WHAT THE TASK REQUIRES
Of the lines in the data below, write out exactly those from the one holding "Given: Open the MoGraph menu" through the one holding "This screenshot has width=1200, height=675.", both included.
RECORDED DATA START
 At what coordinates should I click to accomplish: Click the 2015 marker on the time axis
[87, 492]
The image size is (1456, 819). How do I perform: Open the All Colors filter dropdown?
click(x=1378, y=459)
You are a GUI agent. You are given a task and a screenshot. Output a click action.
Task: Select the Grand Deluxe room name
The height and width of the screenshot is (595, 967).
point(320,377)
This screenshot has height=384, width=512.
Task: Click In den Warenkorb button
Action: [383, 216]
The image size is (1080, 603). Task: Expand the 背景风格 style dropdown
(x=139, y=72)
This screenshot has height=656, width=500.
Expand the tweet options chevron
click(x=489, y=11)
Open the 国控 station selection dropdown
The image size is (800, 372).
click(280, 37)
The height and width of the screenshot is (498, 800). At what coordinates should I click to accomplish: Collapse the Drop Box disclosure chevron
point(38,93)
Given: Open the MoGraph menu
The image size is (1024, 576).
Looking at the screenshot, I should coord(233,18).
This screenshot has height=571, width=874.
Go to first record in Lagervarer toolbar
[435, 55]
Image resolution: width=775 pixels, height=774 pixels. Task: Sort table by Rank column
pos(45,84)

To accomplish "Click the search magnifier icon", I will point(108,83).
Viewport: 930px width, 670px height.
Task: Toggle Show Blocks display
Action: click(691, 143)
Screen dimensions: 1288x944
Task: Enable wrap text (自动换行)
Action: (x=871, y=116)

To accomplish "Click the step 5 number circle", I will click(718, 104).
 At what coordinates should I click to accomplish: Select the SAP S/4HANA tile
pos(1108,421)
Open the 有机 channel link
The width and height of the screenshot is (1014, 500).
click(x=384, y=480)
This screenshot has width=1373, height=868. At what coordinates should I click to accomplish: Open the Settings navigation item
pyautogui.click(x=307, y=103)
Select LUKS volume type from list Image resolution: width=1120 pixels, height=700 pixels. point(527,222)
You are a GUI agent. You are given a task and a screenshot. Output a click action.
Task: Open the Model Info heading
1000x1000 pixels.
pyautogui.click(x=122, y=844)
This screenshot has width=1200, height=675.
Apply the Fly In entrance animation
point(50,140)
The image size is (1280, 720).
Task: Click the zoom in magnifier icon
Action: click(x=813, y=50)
RECORDED DATA END
REPLY TO THE TASK
Given: Open the MoGraph menu
The image size is (1024, 576).
Looking at the screenshot, I should coord(233,18).
This screenshot has height=571, width=874.
Go to first record in Lagervarer toolbar
[435, 55]
Image resolution: width=775 pixels, height=774 pixels. Task: Sort table by Rank column
pos(45,84)

To accomplish "Click the search magnifier icon", I will point(108,83).
Viewport: 930px width, 670px height.
Task: Toggle Show Blocks display
Action: click(691, 143)
Screen dimensions: 1288x944
Task: Enable wrap text (自动换行)
Action: (x=871, y=116)

To accomplish "Click the step 5 number circle", I will click(718, 104).
 At what coordinates should I click to accomplish: Select the SAP S/4HANA tile
pos(1108,421)
Open the 有机 channel link
The width and height of the screenshot is (1014, 500).
click(x=384, y=480)
This screenshot has width=1373, height=868. At what coordinates should I click to accomplish: Open the Settings navigation item
pyautogui.click(x=307, y=103)
Select LUKS volume type from list Image resolution: width=1120 pixels, height=700 pixels. point(527,222)
You are a GUI agent. You are given a task and a screenshot. Output a click action.
Task: Open the Model Info heading
1000x1000 pixels.
pyautogui.click(x=122, y=844)
This screenshot has width=1200, height=675.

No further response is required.